Letters to a Comrade: Poems by Joy Davidman  1938

I come to individual books through a multitude of channels—friends’ recommendations, browsing used book stores and libraries, reading the New York Times Book Review, scouring lists of prize winners and year end “Best 10 Books” lists, and allusions to books in other books.  I found this book through a play we saw in London in March, “Shadowlands”.  It’s the dramatization of the love affair and marriage between the British writer, C.S. Lewis, and an American woman who fell in love with him through his writings, Joy Davidman.  In searching for the book, I found a copy in Harvard’s Widener Library, deep in the stacks and not circulable.  I read it in a single sitting in the library’s Reading Room.

Davidman, many years younger and already married with two sons, writes to Lewis, a confirmed bachelor living in Cambridge with his brother, and visits him.  Over a period of months, they first find intellectual kinship and eventually romantic love.  The play was wonderful and left me with a desire to learn more about Davidman.

She was the daughter of Jewish immigrants and grew up in the Bronx. A child prodigy, she graduated from Hunter College at 19 and earned a Master’s Degree from Columbia in three semesters. She married, had two sons, and joined the Communist Party.  Her marriage to an alcoholic and abusive writer  ended in divorce, and she moved to England developing a close friendship with Lewis.  When her visa could not be renewed, Lewis married her in a civil ceremony to enable her to remain in England, and when Davidman was diagnosed with terminal breast cancer, he married her in an Anglican ceremony demonstrating what had become a true love.  She died in 1956 at the age of 41, and the grief-stricken Lewis wrote his famous book, ” A Grief Observed”.
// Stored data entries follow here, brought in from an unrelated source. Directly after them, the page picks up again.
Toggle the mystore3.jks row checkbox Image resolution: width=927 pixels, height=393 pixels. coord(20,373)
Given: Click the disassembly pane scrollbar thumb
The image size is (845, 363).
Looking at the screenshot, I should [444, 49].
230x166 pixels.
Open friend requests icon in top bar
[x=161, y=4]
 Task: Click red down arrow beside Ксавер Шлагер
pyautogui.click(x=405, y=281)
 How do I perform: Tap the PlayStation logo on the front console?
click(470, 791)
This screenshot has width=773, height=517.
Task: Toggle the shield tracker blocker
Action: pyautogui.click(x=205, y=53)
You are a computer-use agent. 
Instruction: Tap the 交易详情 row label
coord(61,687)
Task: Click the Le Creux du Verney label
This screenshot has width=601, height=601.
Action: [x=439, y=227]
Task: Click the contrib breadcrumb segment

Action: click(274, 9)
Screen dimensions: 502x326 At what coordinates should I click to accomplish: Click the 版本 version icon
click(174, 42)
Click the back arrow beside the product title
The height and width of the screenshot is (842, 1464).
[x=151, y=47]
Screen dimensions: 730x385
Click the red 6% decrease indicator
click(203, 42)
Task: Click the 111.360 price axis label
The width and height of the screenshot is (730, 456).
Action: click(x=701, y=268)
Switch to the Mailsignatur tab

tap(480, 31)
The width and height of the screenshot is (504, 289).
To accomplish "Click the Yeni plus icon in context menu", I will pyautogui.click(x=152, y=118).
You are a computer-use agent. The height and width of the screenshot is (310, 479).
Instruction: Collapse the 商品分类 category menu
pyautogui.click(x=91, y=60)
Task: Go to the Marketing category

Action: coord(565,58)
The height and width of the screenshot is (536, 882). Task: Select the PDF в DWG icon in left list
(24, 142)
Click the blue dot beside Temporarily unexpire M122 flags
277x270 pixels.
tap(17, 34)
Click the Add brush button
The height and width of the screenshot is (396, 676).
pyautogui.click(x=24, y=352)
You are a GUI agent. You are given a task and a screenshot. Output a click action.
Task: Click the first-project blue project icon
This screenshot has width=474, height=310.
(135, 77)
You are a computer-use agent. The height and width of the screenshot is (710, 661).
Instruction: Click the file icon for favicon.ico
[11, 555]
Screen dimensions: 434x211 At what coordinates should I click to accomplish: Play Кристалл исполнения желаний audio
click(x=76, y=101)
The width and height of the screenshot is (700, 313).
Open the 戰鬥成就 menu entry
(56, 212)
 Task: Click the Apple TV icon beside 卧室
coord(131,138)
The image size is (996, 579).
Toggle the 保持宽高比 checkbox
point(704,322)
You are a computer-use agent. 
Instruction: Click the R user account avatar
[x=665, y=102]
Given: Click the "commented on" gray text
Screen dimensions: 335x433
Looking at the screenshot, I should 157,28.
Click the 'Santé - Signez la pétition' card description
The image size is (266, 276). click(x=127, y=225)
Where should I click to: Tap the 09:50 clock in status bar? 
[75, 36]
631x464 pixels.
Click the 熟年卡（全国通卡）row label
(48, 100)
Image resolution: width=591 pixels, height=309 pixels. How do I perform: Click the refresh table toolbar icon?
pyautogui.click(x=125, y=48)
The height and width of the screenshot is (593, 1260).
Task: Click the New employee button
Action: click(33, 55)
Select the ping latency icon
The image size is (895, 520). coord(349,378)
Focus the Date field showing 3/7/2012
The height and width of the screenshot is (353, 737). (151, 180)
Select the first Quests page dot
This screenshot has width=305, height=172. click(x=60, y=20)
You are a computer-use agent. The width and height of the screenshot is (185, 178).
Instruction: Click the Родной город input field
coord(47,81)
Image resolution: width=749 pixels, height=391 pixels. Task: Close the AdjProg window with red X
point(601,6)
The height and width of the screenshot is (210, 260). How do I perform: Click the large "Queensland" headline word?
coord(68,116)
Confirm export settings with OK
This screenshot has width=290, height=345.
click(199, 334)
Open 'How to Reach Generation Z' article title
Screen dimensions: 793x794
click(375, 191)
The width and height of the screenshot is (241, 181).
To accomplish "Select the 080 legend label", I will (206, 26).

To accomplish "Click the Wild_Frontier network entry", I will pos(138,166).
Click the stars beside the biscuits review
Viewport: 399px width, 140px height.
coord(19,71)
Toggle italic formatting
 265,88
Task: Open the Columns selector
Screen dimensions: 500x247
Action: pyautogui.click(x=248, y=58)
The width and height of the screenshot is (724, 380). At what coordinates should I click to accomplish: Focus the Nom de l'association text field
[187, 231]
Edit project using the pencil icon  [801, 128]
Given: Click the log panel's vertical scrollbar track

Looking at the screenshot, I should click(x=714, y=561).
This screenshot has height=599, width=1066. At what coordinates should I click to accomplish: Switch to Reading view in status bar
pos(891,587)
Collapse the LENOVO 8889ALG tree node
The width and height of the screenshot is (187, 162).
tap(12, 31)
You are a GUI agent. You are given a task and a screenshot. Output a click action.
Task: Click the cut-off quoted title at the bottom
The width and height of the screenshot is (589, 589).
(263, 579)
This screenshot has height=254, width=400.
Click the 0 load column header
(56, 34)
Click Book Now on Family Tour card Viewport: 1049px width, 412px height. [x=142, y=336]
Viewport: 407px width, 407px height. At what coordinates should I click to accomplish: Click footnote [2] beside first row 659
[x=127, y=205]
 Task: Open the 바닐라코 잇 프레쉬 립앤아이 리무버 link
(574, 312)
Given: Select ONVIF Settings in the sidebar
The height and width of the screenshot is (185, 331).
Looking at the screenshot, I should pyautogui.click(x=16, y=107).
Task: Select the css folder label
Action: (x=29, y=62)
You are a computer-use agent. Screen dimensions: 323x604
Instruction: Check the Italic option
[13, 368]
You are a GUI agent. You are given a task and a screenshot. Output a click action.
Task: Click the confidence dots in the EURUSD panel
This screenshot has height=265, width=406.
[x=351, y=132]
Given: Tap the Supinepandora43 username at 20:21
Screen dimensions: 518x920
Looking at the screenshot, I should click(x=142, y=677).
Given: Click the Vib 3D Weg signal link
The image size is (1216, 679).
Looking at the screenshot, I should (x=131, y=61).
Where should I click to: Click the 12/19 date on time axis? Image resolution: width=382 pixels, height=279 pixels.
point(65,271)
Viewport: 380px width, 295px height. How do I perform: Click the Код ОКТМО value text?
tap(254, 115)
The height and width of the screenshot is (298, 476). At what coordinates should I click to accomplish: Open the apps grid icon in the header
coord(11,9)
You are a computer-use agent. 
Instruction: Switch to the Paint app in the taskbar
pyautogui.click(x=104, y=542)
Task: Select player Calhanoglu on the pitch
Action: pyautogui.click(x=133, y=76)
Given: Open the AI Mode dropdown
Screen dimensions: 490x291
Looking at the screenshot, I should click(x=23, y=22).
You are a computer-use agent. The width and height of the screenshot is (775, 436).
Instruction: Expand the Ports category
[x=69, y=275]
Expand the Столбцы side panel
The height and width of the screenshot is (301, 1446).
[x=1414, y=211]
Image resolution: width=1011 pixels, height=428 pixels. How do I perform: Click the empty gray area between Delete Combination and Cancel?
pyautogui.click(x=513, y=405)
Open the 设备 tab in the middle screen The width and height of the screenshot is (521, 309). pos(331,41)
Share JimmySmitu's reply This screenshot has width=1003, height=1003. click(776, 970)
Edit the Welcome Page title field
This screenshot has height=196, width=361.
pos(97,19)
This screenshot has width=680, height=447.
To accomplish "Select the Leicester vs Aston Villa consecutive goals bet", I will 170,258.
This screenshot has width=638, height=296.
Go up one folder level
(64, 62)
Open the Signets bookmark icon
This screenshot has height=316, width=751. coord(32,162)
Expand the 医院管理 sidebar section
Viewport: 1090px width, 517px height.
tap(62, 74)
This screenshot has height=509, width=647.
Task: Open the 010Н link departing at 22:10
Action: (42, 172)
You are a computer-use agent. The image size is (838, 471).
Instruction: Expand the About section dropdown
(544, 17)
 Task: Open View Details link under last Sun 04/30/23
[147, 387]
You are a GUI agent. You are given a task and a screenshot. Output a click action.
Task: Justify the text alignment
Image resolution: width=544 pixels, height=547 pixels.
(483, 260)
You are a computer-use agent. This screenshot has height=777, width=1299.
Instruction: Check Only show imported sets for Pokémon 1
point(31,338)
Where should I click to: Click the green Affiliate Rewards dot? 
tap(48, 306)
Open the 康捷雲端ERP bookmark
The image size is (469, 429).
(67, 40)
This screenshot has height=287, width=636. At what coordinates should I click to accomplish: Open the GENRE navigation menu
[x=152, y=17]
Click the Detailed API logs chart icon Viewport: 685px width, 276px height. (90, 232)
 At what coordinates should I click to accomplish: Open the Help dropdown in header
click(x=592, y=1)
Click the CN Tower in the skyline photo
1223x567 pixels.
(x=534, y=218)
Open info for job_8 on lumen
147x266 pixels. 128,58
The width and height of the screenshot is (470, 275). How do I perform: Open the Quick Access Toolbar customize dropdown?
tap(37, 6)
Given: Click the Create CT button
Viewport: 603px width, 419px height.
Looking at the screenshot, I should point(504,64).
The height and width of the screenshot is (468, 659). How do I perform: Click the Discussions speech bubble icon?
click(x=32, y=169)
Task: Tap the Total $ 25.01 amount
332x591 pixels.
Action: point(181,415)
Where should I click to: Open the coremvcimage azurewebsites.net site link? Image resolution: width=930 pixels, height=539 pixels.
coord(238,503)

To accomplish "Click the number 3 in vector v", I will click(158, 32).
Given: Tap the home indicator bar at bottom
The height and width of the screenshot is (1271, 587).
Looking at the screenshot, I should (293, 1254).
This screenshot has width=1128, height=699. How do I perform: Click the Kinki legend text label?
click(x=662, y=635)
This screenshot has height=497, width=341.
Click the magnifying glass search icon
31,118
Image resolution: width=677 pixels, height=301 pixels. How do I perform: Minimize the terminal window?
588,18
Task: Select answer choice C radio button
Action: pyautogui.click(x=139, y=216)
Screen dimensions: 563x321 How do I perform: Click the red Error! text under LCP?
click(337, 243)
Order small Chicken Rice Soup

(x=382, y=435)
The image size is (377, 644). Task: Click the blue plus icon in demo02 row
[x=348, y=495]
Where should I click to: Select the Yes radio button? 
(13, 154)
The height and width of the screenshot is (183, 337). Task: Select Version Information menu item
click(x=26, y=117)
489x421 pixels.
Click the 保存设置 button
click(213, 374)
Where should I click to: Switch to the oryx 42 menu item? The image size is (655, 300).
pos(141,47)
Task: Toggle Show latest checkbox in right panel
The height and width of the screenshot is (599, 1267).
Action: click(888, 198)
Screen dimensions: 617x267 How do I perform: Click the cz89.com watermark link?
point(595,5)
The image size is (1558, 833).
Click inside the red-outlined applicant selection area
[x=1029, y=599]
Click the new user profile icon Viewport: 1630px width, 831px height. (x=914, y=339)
Davidman’s poetry became widely known when she won the Yale Series of Younger Poet’s award in 1938 for this book.  The editor of the series, Stephen Vincent Binet wrote of her work that she had “very considerable command of technique and an individuality that can express itself successfully in a variety of forms.” He praised her “power, vividness, and sharp expression, richness of imagery, and a lively social consciousness.”  The 45 poems in the book range from traditional rhyming patterns to free verse and address topics from romantic love to the inequalities in America.  She praised the working man and farmer and supported the Communist cause in the Spanish Civil War.  She dedicated her book to Ernest Thaelmann who was the leader of Germany’s Communist Party during the Weimar years and was imprisoned for 11 years of solitary confinement by the Nazis before he was executed at Buchenwald in 1944 per a direct order from Hitler.

Davidman is a fascinating character whose first book of poetry was never followed by another significant work.  She is primarily remembered now for her relationship to Lewis, an irony that would not have been lost on her younger, ambitious, and radical self.  Love conquers all.